Italian television presenter and writer

Rosanna Lambertucci (born 30 November 1945) is an Italian author, and television presenter.

== Biography ==
Born in Rome, in 1978 she began working in radio as an author. In 1981, she debuted on national TV as presenter of the program Più sani e più belli (More Healthy and More Beautiful), created by herself. The show, which dealt with topics relating to well-being, medicine and lifestyle, was very popular and successful. It continued to air for seventeen seasons, until 1997. Lambertucci became a journalist and, following the success of her broadcasts, she became a widely followed author. Starting in the 1980s, she published numerous volumes dedicated to health and diets.

In addition to her work as a life coach, Rosanna also hosted entertainment television programs. From 1994 to 1997 she was one of the presenters of the popular game show Luna Park and its spin-off La zingara (The Gypsy).

In 2004 she was among the hosts of the morning show Unomattina Estate. Between 2004 and 2009 she hosted her own regular column on the Sunday show Domenica in. Subsequently, she worked for some satellite and thematic broadcasters including Alice TV and QVC.

In 2023, she took part as a contestant in the eighteenth edition of the dance talent show Ballando con le stelle; eliminated during the fifth episode, she was then brought back in the semi-final, thus reaching the final.

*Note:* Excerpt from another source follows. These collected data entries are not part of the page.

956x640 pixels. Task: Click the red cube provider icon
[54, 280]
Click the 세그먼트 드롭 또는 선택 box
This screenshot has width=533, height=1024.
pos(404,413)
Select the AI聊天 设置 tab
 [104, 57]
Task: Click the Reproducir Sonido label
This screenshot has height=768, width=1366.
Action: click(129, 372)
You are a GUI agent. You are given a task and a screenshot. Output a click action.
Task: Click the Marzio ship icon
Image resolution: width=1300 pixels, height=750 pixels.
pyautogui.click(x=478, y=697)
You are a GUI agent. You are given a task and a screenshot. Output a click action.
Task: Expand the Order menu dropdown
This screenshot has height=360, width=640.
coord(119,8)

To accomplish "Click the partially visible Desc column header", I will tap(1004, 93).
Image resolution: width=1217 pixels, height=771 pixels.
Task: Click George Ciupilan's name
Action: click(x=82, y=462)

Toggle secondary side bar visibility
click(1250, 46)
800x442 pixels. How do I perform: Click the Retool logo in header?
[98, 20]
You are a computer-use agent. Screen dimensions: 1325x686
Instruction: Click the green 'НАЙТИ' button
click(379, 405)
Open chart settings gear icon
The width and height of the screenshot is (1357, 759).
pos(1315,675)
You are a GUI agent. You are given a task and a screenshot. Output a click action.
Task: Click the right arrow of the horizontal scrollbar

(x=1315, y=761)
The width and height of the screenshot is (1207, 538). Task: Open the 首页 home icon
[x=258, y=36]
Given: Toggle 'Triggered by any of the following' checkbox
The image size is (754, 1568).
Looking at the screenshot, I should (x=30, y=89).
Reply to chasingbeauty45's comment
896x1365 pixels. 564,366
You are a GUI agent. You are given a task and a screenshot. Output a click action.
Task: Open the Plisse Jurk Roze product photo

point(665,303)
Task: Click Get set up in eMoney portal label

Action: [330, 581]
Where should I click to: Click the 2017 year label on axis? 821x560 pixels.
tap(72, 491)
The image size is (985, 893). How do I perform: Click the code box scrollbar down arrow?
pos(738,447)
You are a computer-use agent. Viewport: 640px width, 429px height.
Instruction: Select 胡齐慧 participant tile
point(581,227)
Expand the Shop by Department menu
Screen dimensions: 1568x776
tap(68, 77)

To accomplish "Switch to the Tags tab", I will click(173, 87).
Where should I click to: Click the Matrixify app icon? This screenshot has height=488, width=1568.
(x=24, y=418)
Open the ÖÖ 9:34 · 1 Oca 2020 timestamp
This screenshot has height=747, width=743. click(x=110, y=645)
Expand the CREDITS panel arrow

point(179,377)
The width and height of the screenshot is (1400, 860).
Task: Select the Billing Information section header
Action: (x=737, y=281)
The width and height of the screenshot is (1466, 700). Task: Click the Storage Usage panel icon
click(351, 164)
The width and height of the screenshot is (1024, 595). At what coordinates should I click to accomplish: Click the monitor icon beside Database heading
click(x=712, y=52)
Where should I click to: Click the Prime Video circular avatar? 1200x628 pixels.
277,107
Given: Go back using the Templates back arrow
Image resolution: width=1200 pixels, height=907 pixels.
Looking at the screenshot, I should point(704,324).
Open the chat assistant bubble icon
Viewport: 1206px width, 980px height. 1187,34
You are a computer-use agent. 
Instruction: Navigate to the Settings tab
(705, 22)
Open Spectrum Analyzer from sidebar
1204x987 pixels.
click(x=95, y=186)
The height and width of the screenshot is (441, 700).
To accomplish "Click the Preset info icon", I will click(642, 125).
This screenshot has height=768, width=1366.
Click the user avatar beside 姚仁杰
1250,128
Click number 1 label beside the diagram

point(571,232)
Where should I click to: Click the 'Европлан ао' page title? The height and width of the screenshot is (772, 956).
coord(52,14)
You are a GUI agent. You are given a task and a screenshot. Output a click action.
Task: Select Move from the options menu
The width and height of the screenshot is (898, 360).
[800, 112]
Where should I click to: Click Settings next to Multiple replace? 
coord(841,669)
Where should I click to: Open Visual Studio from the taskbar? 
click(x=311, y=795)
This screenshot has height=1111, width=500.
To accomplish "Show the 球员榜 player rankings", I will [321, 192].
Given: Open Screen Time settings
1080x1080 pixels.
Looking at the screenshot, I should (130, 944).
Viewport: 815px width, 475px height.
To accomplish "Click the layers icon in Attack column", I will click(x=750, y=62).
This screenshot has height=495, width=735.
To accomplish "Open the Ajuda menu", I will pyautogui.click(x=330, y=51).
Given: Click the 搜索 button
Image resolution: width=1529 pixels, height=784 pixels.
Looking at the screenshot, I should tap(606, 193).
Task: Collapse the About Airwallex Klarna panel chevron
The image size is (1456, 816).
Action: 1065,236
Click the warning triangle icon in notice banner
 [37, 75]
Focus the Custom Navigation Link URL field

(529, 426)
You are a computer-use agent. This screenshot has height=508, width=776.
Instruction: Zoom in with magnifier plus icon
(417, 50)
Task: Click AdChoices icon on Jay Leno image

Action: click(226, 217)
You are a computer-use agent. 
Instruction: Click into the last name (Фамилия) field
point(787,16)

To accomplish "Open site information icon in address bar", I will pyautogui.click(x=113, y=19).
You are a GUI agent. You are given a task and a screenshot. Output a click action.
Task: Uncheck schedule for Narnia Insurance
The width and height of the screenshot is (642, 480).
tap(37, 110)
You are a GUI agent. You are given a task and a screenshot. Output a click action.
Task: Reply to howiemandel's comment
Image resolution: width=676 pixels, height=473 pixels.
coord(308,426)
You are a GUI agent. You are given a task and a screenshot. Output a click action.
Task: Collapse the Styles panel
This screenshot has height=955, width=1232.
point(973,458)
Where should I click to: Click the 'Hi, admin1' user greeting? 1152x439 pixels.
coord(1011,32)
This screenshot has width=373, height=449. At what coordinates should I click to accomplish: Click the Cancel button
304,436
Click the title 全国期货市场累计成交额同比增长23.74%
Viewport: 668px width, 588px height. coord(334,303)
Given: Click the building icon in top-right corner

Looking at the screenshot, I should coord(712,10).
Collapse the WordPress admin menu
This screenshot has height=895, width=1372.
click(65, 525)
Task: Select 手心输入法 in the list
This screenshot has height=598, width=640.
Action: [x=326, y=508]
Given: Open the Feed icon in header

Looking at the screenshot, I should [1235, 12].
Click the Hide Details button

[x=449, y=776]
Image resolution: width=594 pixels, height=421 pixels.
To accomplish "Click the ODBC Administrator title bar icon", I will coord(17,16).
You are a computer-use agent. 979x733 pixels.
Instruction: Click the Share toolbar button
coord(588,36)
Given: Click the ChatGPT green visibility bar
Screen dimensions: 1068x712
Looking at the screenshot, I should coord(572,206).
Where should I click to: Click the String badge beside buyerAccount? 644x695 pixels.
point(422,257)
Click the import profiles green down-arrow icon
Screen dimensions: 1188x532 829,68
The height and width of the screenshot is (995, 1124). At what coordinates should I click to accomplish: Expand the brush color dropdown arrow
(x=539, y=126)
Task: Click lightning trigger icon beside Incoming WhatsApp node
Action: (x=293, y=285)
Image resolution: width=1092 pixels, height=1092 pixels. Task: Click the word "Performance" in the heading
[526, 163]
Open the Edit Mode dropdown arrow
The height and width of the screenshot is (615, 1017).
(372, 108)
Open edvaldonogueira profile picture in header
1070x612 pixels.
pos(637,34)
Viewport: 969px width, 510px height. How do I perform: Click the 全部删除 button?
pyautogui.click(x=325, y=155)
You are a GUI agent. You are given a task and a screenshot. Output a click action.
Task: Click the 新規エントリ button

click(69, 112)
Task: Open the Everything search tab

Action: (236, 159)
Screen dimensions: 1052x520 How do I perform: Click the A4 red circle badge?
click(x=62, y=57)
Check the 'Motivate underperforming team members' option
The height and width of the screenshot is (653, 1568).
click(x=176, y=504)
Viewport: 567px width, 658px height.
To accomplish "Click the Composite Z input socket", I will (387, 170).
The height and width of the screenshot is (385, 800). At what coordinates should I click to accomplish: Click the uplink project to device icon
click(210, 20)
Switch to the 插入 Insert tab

In 1965 she married the television executive Alberto Amodei. They separated in 1988 and had a daughter, Angelica. Over the course of their marriage, Rosanna had five miscarriages and a newborn baby girl who suddenly died. Alberto Amodei died in 2014. Since 2015, Rosanna Lambertucci has been romantically linked to the businessman Mario Di Cosmo, whom she married in 2023.

She considers herself Roman Catholic.

== Television ==
- DSE - Viaggio nella notte secca (Rete 2, 1979)
- DSE - La salute del bambino (Rete 3, 1981)
- DSE - Francesco, ieri e oggi (Rete 2, 1981)
- Più sani e più belli (Rete 2, 1981; Rai 1 1982–1997)
- Esse - Settimanale della Salute (Rai 2, 1982)
- Luna Park (Rai 1, 1994–1997)
- La zingara (Rai 1, 1995–1996)
- Unomattina Estate (Rai 1, 2004)
- Domenica in (Rai 1, 2004–2009)
- Miss Italia (La7, 2016–2017) - Jury
- La salute vien mangiando (Alice TV, 2016–2023)
- Home Shopping (QVC, 2017–2023)
- In gran forma (Alma TV, 2022–2023)
- Ballando con le Stelle (Rai 1, 2023) – Contestant
- BellaMa (Rai 2, 2024)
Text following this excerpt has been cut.